> **Instructions to follow**: Would you mind restating all of the records word for word, skipping the pictures?

> **Extracted information**:
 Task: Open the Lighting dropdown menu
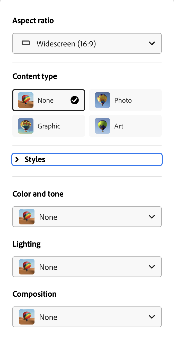tap(87, 267)
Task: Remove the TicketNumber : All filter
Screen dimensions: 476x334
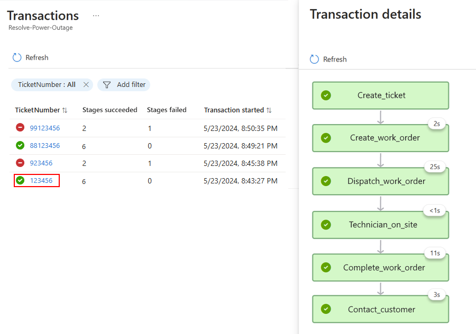Action: [x=86, y=85]
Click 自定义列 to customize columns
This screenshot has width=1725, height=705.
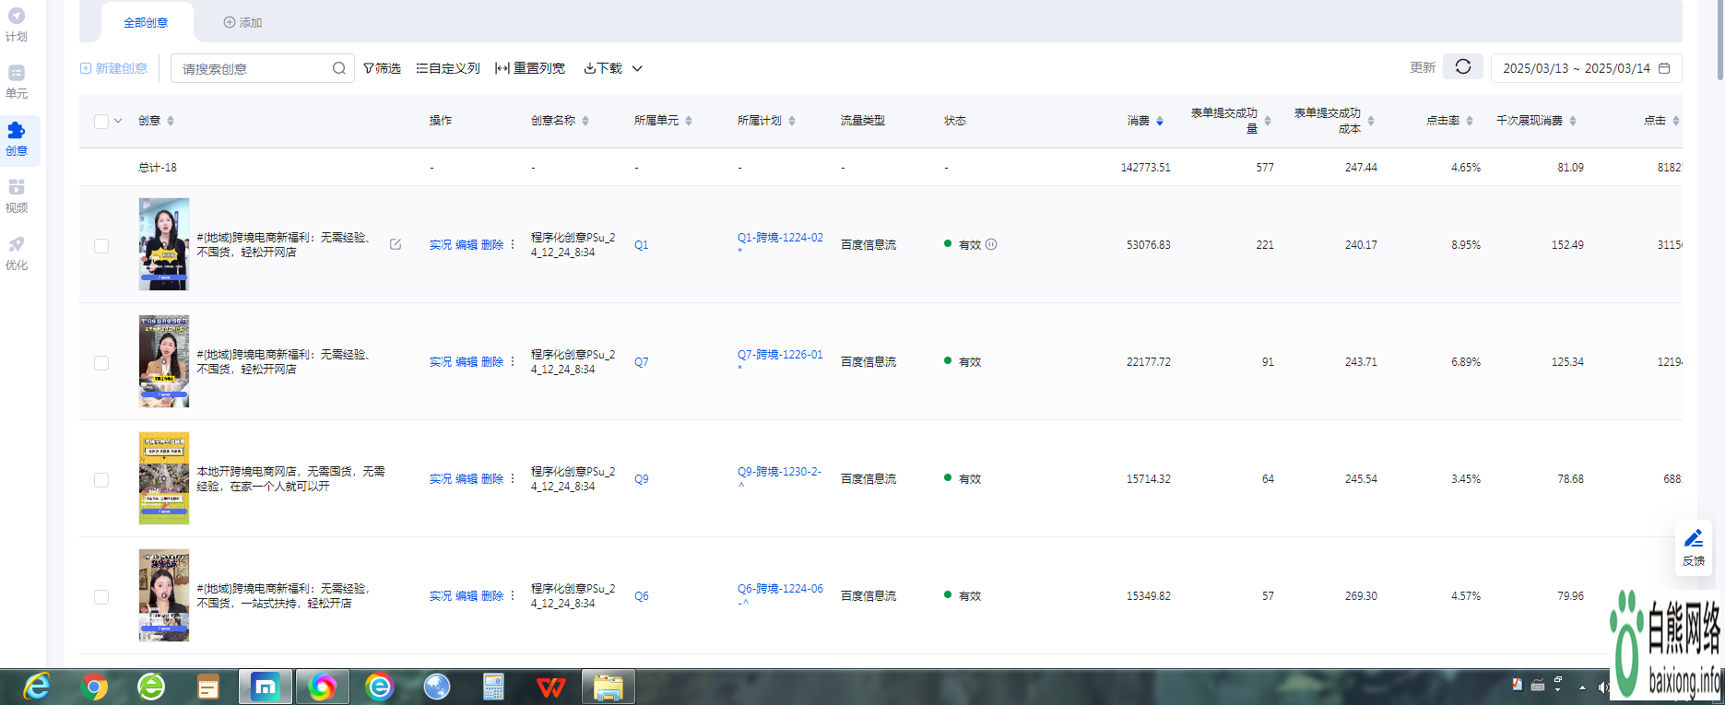point(448,68)
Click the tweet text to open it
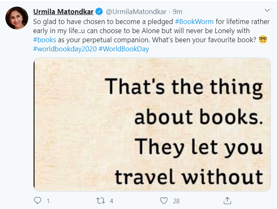 pyautogui.click(x=125, y=31)
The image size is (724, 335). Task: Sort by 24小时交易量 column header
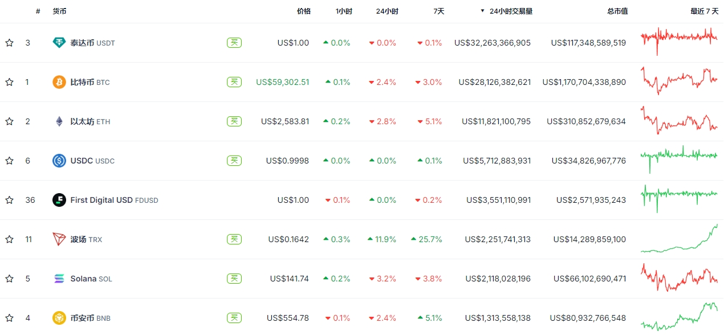510,11
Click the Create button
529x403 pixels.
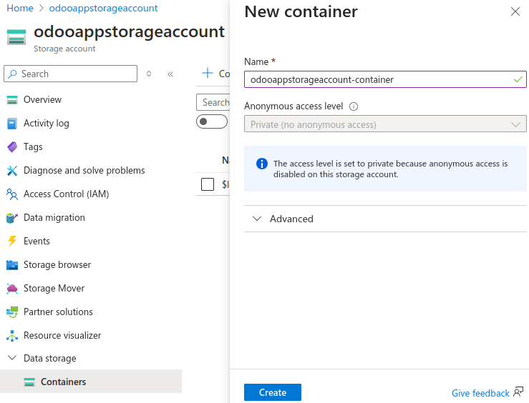[272, 392]
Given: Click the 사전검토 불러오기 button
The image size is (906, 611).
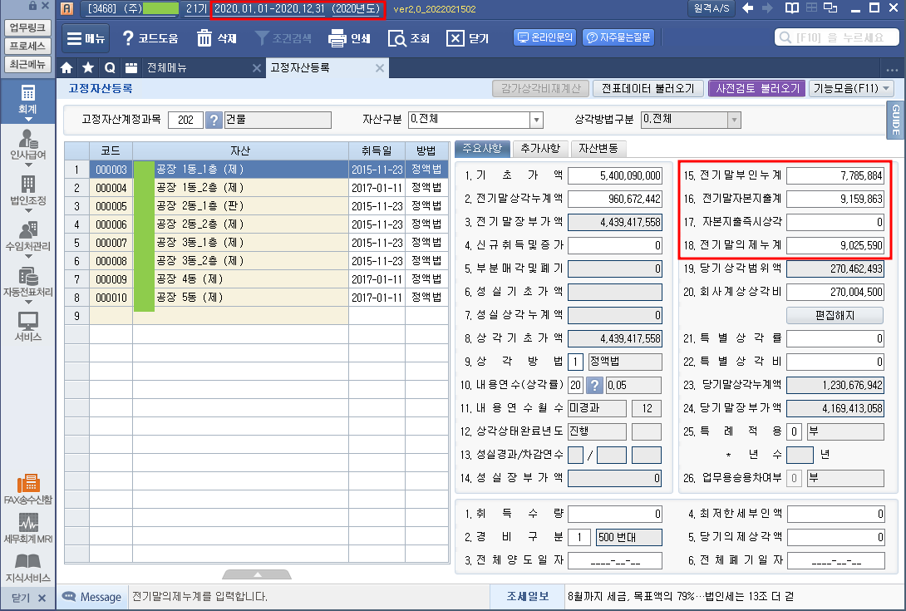Looking at the screenshot, I should point(756,88).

> **Exercise solution**:
 Task: Open the Lighting dropdown menu
tap(87, 267)
Task: Remove the TicketNumber : All filter
Screen dimensions: 476x334
Action: [x=86, y=85]
Click 自定义列 to customize columns
This screenshot has width=1725, height=705.
point(448,68)
Click the tweet text to open it
 pyautogui.click(x=125, y=31)
The image size is (724, 335). Task: Sort by 24小时交易量 column header
510,11
Click the Create button
529x403 pixels.
[272, 392]
Given: Click the 사전검토 불러오기 button
The image size is (906, 611).
Looking at the screenshot, I should point(756,88).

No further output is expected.